Chin Med J (Engl). 2003 Jan;116(1):121-4.
To assess a new intervention for reestablishing the second hepatic hilum by means of puncturing and stenting the liver tissue between the intrahepatic vena cava and a hepatic vein for the treatment of Budd-Chiari syndrome (BCS).
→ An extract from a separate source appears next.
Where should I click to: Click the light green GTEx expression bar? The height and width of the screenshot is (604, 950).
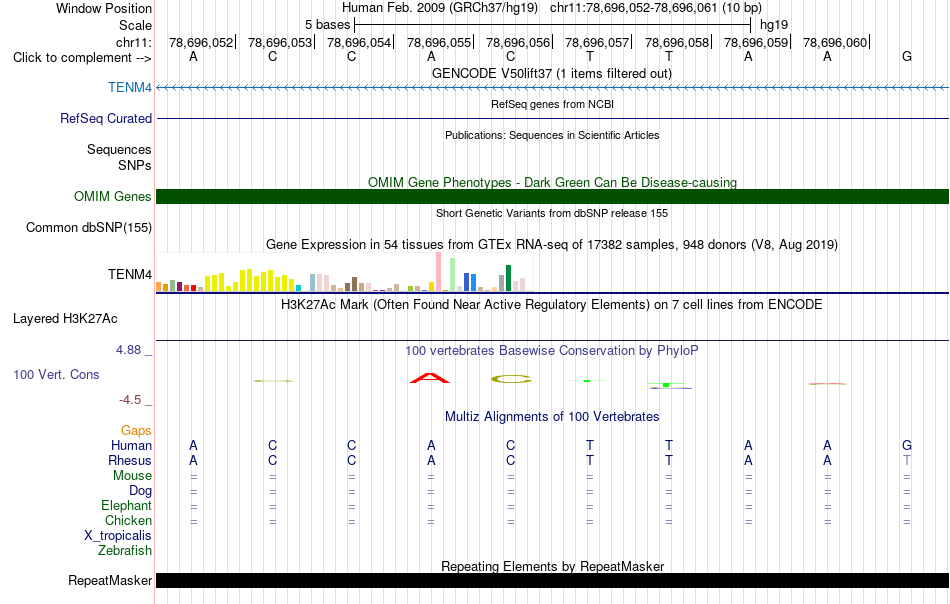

Two patients with BCS, in which no second hepatic hilum structure was found in transhepatic venography, underwent an interventional procedure of canalizing and stenting the parenchyma tract between the intrahepatic vena cava and a hepatic vein. The procedures were performed in the percutaneous transhepatic and right jugular vein, respectively. A metallic stent with a 10 mm diameter was implanted to maintain tract patency.
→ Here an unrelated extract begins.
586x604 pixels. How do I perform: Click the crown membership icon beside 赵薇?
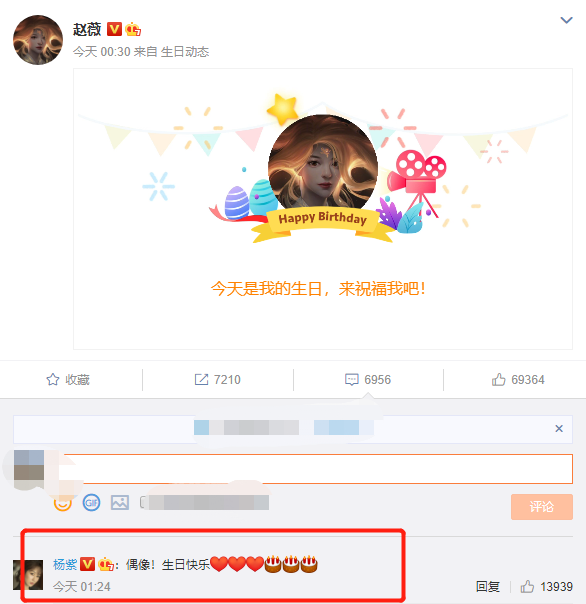tap(133, 29)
The free hepatic vein pressure (FHVP) of both patients decreased from 37 mm Hg to 5 mm Hg and from 28 mm Hg to 4 mm Hg, respectively, after the procedure. The complication of hemorrhage due to puncture was observed in one patient. Both patients maintained hepatic improvements in 3-year follow-up. Both clinical conditions and laboratory values were significantly improved after the procedure. Furthermore, the stented canals (the reestablished second hepatic hilum) maintained patent with normal FHVP, which was confirmed by control venography.
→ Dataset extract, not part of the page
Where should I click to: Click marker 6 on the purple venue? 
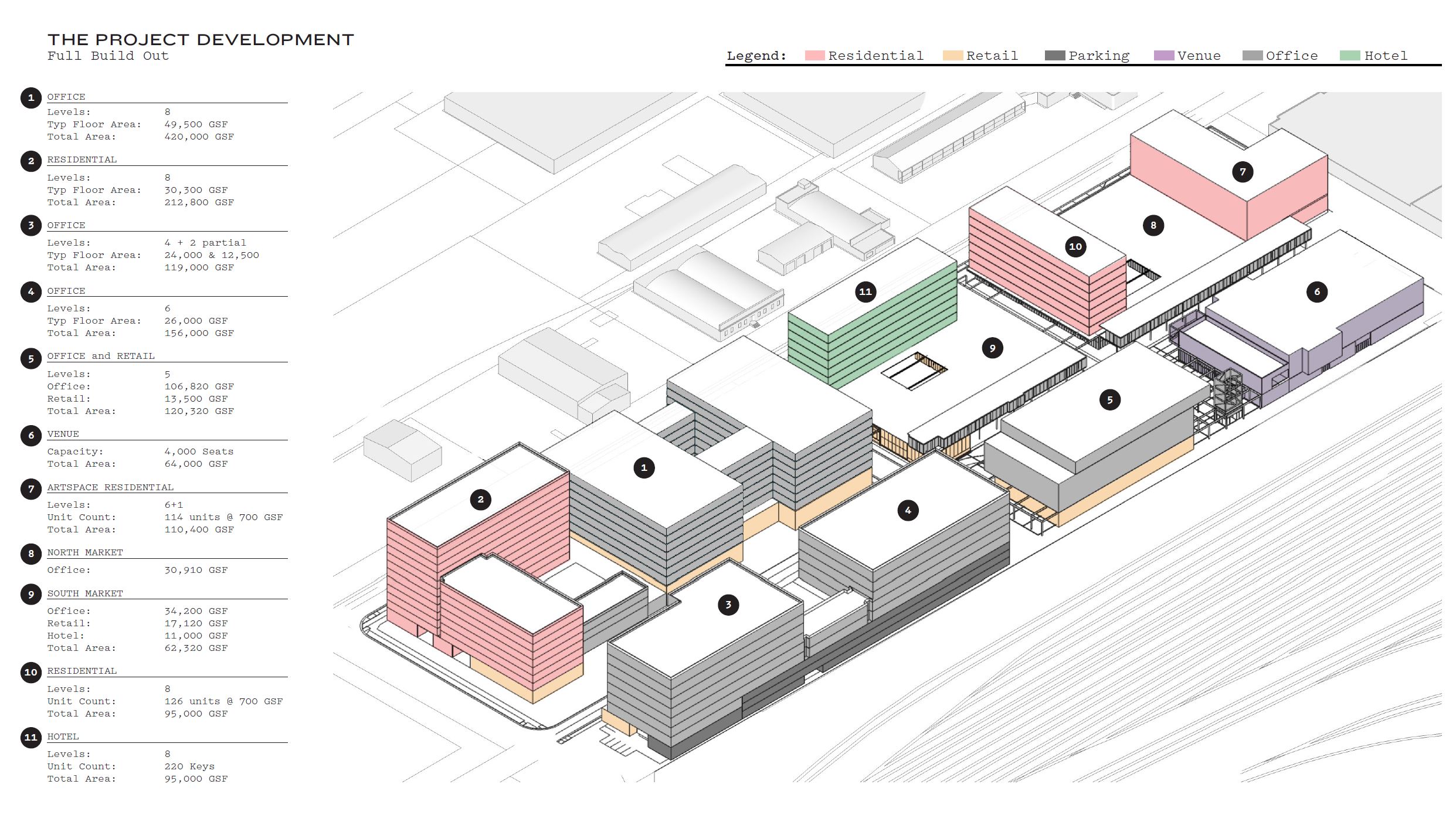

The new technique provides a simple, safe, effective, and relatively inexpensive treatment of Budd-Chiari syndrome. Long-lasting effectiveness is expected.
通过穿刺肝实质并在肝静脉与肝内静脉之间置入支架重建第二肝门,评估一种治疗布加综合征(BCS)的新干预措施。
2例经肝静脉造影未发现第二肝门结构的布加综合征患者,分别经皮经肝和右颈静脉进行了肝内静脉与肝静脉之间的实质通道开通和支架置入的介入操作。使用直径为10mm的金属支架以维持通道通畅。
术后2例患者的游离肝静脉压(FHVP)分别从37mmHg降至5mmHg和从28mmHg降至4mmHg。1例患者出现穿刺出血并发症。2例患者在3年随访中肝脏情况均维持改善。术后临床状况和实验室检查值均显著改善。此外,经对照静脉造影证实,置入支架的通道(重建的第二肝门)保持通畅,FHVP正常。
新技术为布加综合征提供了一种简单、安全、有效且相对廉价的治疗方法。预期具有长期疗效。